Simultaneously, MFIs lack data to determine how best to structure their lending products to support low-income homebuilder clients’ efforts to build better. They typically look at the family’s economic indicators, but they also need to understand their clients’ entire home building journey to determine the right solutions for them, including financial and non-financial services that can aid in better construction quality. Loans that result in either incomplete housing improvements or low-quality construction increase the lending risk for the MFI. Clients may not be motivated enough to pay back loans if they aren’t proud of the house they’ve built, or if the home’s quality has deteriorated substantially through the life of the loan. Unfortunately, MFIs often do not have access to the information that would provide them with a fuller understanding of customers’ needs, and allow them to facilitate safe construction and help families construct better-quality homes.
A Tool to Better Understand the Needs of Low-Income Home Builders
To fill this knowledge gap, the Terwilliger Center for Innovation in Shelter, a unit of Habitat for Humanity that works with housing market actors to expand innovative and client-responsive services, developed the Housing Quality Assessment Tool for MFIs. The tool collects data on objective indicators, such as a home’s workmanship, disaster readiness, access to services and structure, producing a construction score out of 100. It can be customized to local building codes and is designed to be used alongside qualitative questions that provide a deep understanding of families’ needs, aspirations and pain-points, to further support MFIs’ understanding of the typical customer’s journey.
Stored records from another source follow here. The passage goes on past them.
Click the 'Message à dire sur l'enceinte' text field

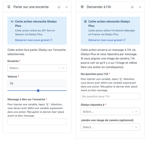pyautogui.click(x=37, y=122)
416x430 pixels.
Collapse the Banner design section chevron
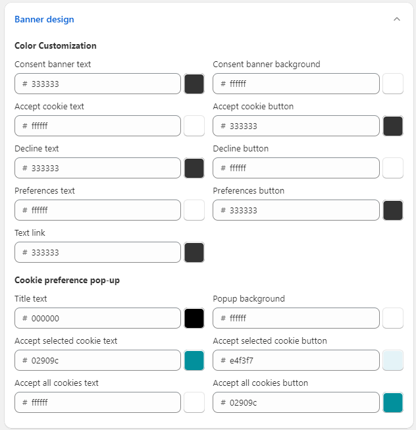point(396,19)
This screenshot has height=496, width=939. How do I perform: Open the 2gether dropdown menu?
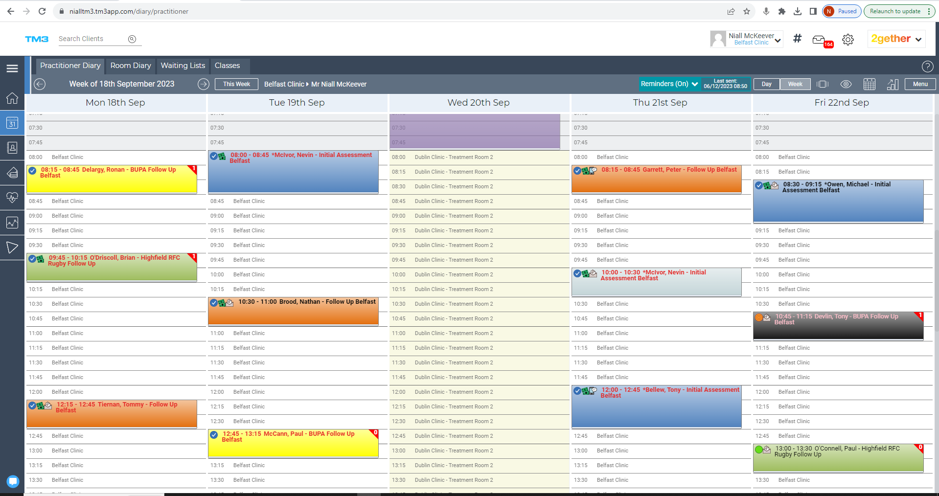pyautogui.click(x=895, y=39)
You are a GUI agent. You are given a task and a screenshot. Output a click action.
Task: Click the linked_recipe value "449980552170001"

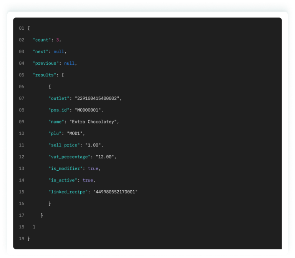tap(115, 192)
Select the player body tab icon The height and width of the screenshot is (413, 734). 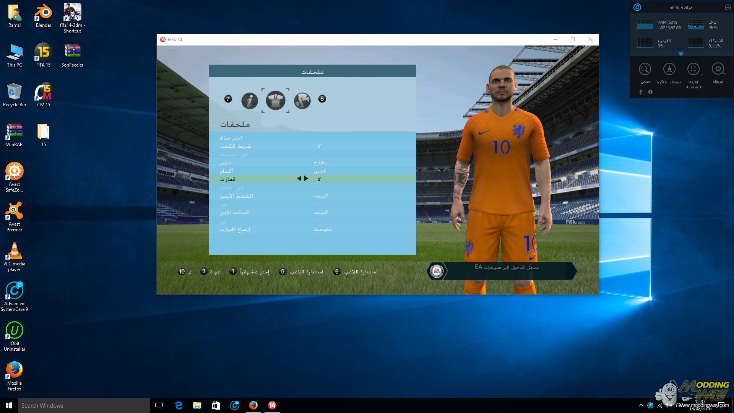tap(302, 101)
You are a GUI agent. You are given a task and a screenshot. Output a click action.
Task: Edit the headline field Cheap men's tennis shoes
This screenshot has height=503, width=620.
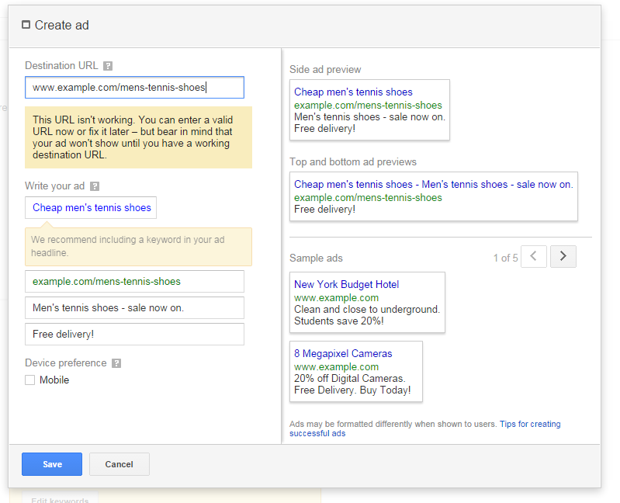(x=91, y=207)
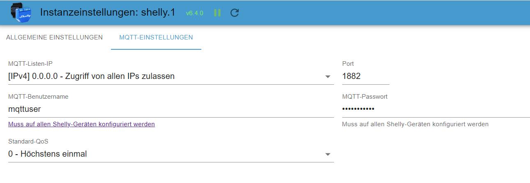Expand the MQTT-Listen-IP arrow
The image size is (530, 183).
click(x=328, y=77)
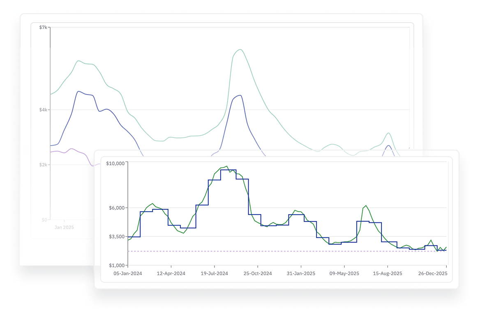Select the 25-Oct-2024 date label

(257, 273)
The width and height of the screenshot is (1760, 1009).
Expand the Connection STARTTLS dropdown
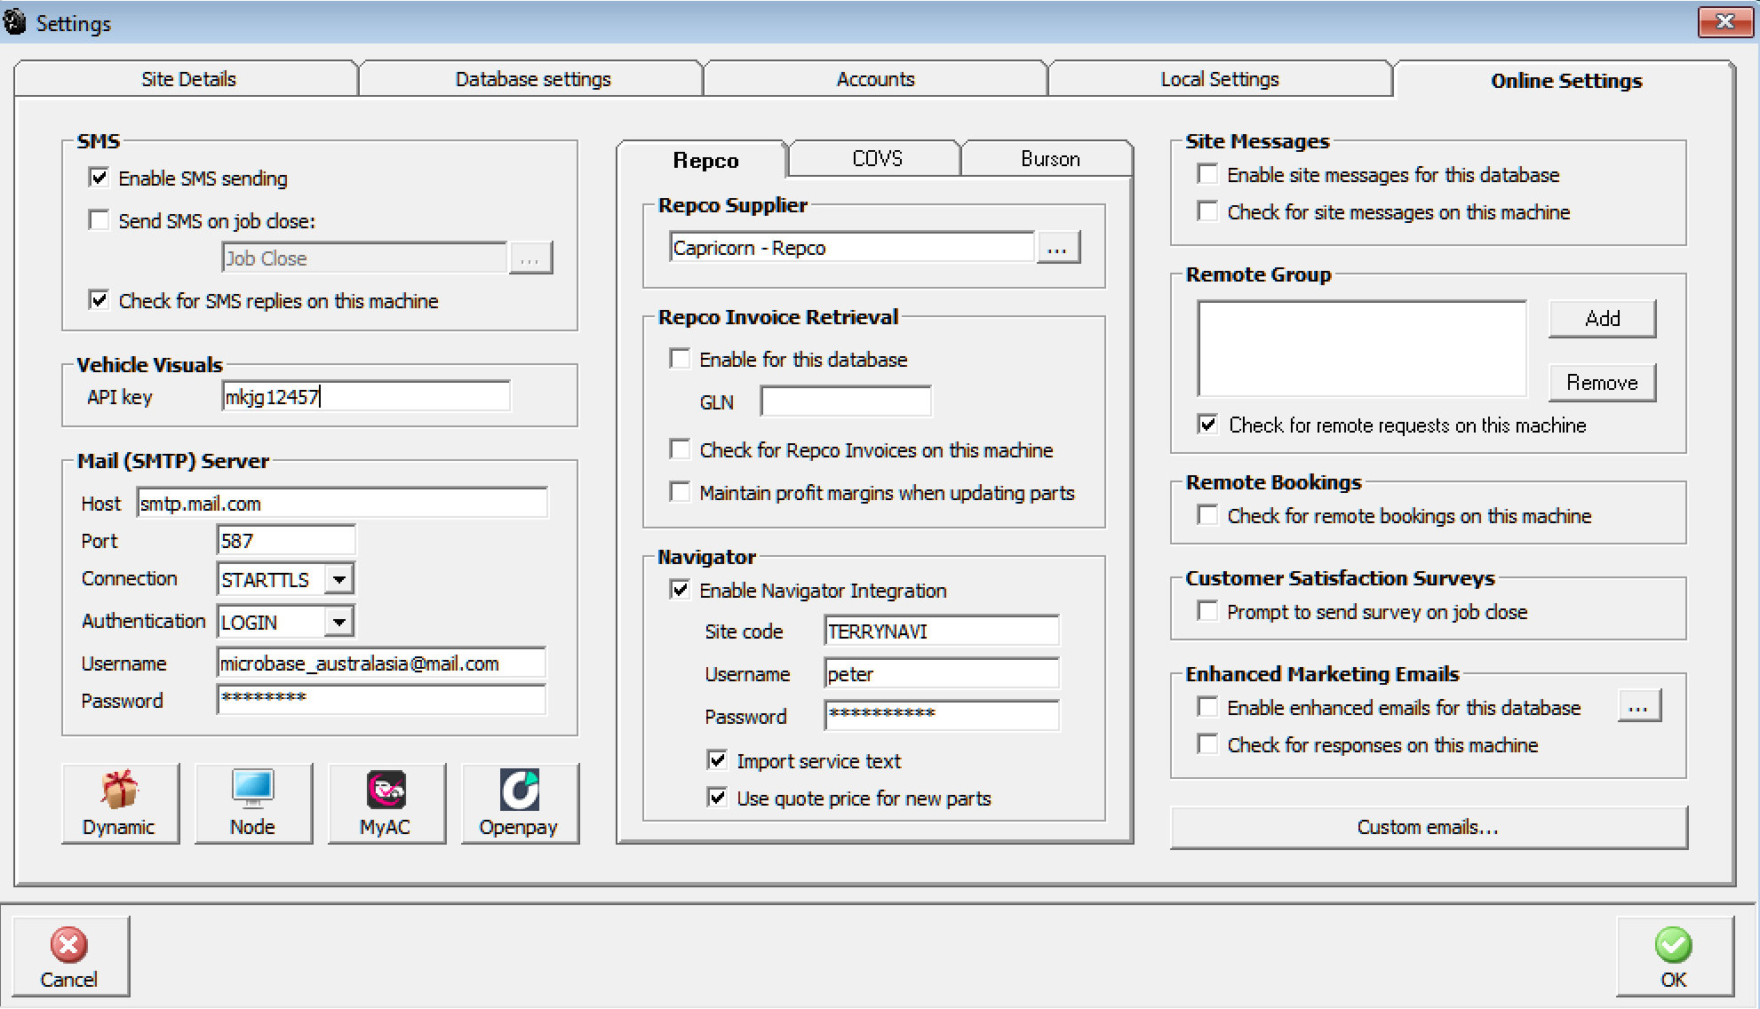click(338, 579)
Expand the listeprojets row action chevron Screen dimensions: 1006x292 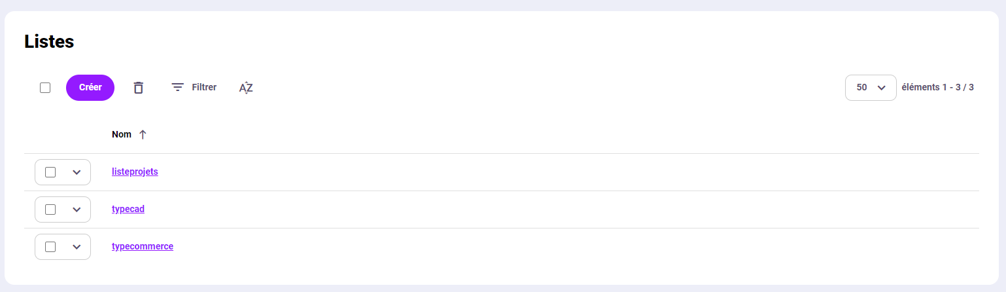coord(77,172)
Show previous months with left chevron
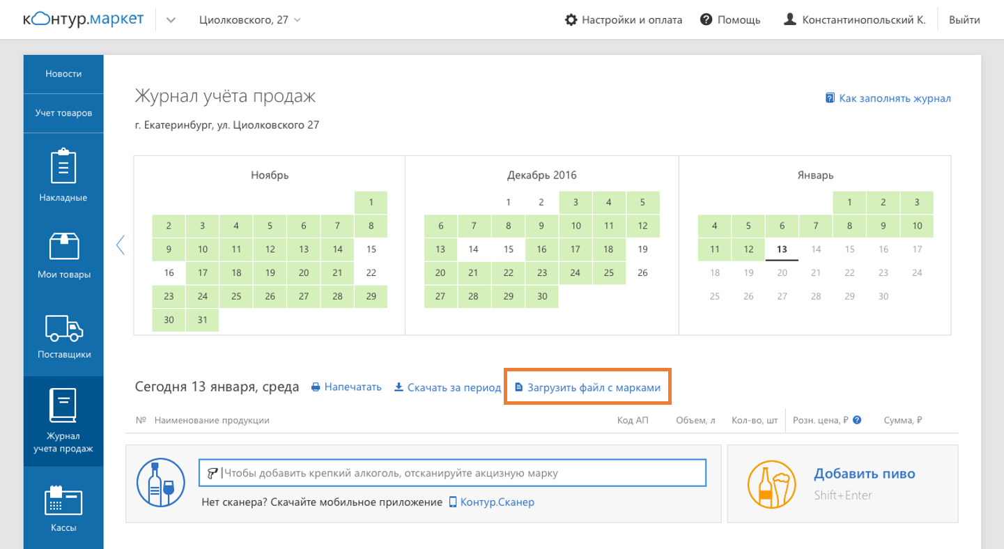Image resolution: width=1004 pixels, height=549 pixels. 121,245
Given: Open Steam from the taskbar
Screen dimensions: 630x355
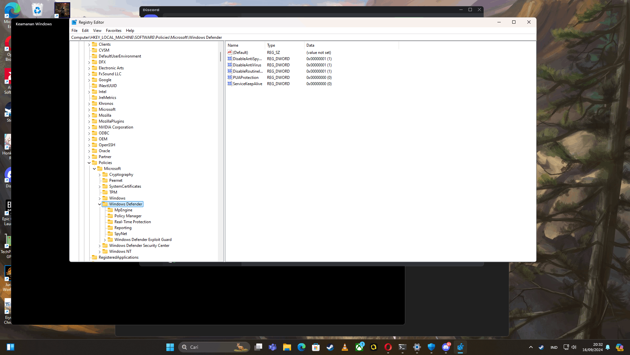Looking at the screenshot, I should point(330,347).
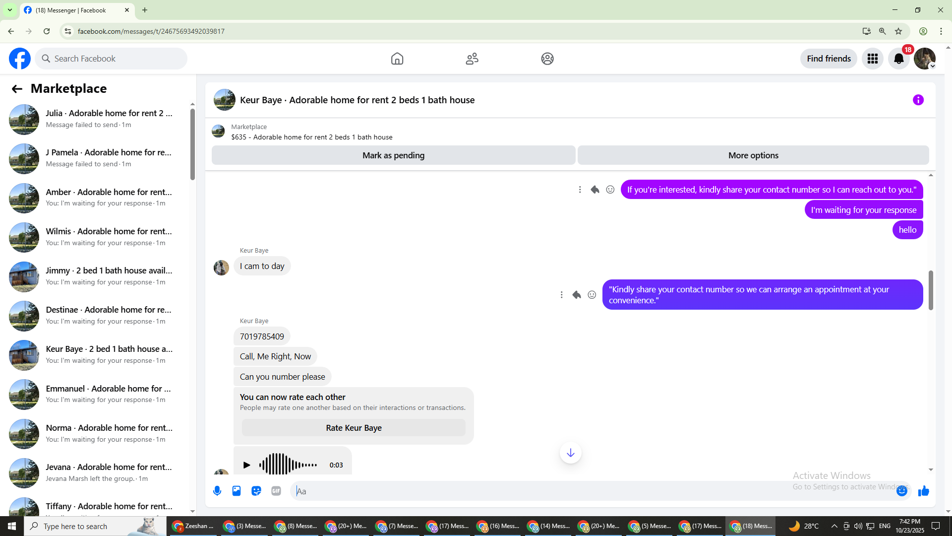Open the GIF picker icon

point(276,491)
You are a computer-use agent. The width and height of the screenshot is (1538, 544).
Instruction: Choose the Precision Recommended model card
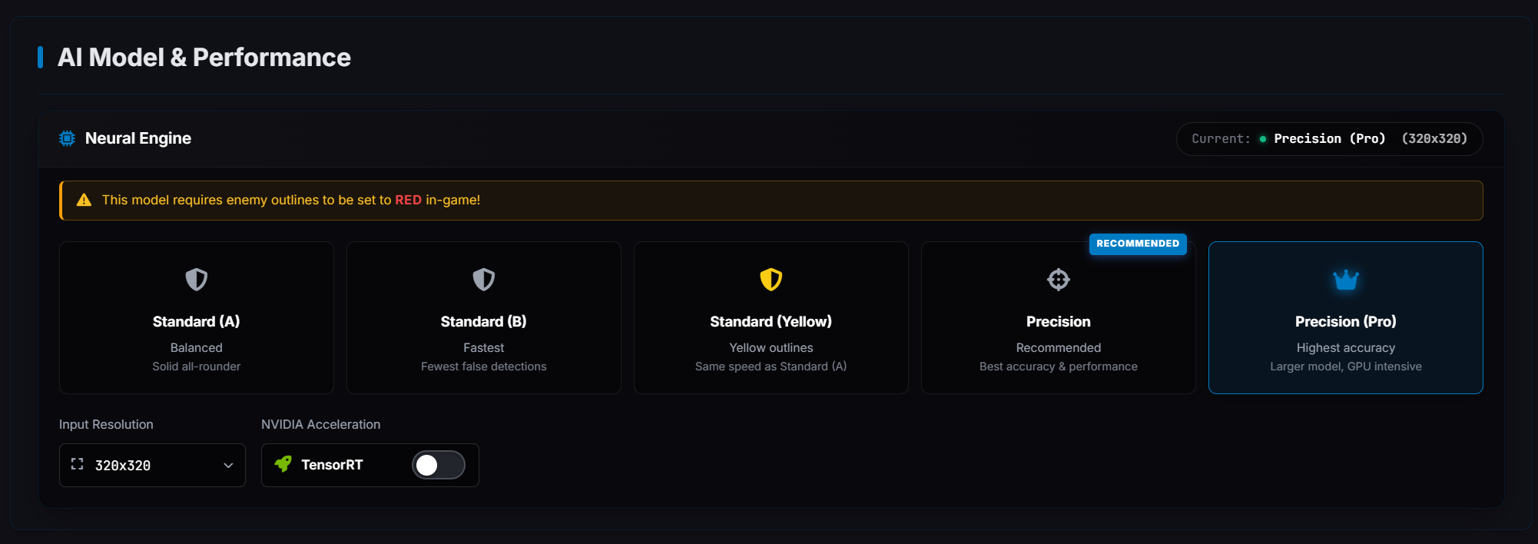(x=1059, y=318)
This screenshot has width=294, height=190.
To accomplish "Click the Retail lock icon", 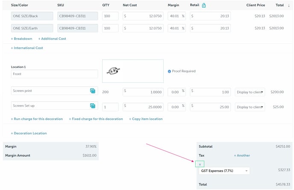I will pyautogui.click(x=204, y=5).
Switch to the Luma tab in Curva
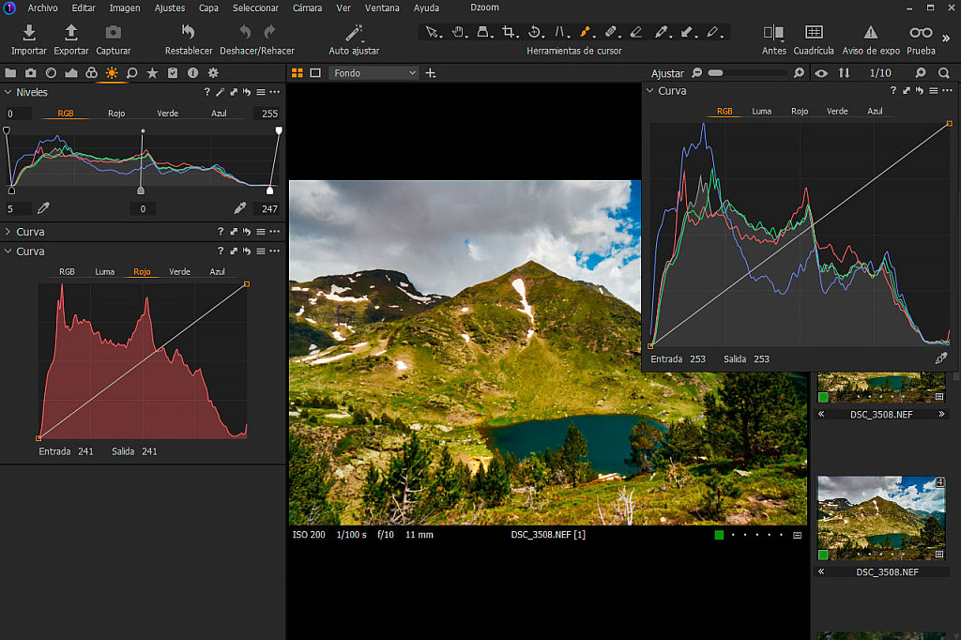 coord(762,111)
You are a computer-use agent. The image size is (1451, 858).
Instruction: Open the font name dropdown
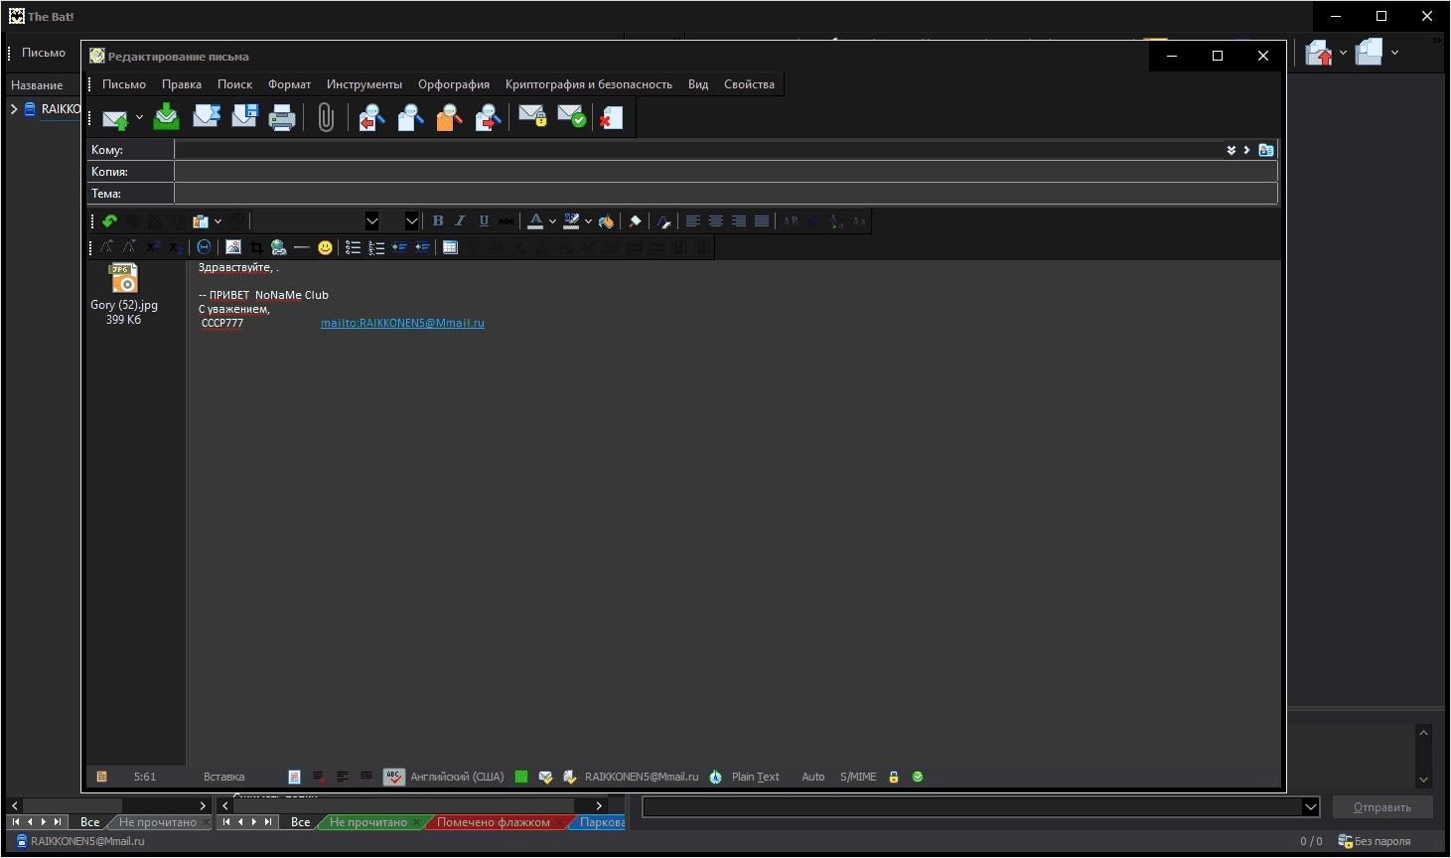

Ultimately, the tool enables users to extract key insights for specific construction improvements that may support increased shelter resiliency for the targeted households.
Habitat’s Terwilliger Center used the tool in its work with Jeevan Bikas Samaj, one of the largest MFIs in Nepal. The organization wanted to know if borrowers were using their loans for the intended purpose, if the homes they constructed were of good quality, and how the MFI could add more value to the customer experience.
A Terwilliger Center survey of 202 low-income Jeevan Bikas Samaj clients found that three quarters used homebuilding loans for new house construction, while approximately one quarter used it for renovations, extensions and repairs. The survey revealed an encouraging trend: Among the 152 families borrowing for new construction, the number of families living in permanent housing, rather than temporary or semi-permanent structures, nearly doubled, rising from 31% to 60%. The survey also found a positive correlation between the size of the loan and the likelihood that the resulting housing would be a permanent structure.
With greater knowledge around the impact of its housing lending products, Jeevan Bikas Samaj gained confidence in its position as a leader in housing microfinance in Nepal. This information also demonstrated how the organization could further improve. The tool ultimately helped the MFI revise its product range to offer larger-sized and longer-tenure loans, while also providing consumer education in safe and disaster-resilient home construction practices.
Bringing Solutions to MFIs and Homebuilding Clients
The Terwilliger Center wants to expand this work. Through partnerships with organizations like Miyamoto International, the Center is designing innovative products and services that enable institutions to not only meet clients’ financial needs, but also to ensure that their homes are safe, sustainable and disaster-resilient.
Prioritizing resilience in design can often be less expensive and more efficient long-term than retrofitting self-constructed homes. Typical retrofits can cost thousands of dollars — unaffordable for most households. Fortunately, new technologies and construction methods are bringing this goal into reach. Indigenous and low-cost methods — from polypropylene bands to bamboo — strengthen house structures at a fraction of the usual price.
Creating lasting change through safe and resilient housing will continue to require interventions across multiple markets and along the whole housing value chain. As Jeevan Bikas Samaj’s experience shows, the structure of a loan and the home it finances shouldn’t be considered in isolation. Rather, the loan, and the resulting home, should be viewed as part of an integrated process for assuring that more families are able to weather the next storm.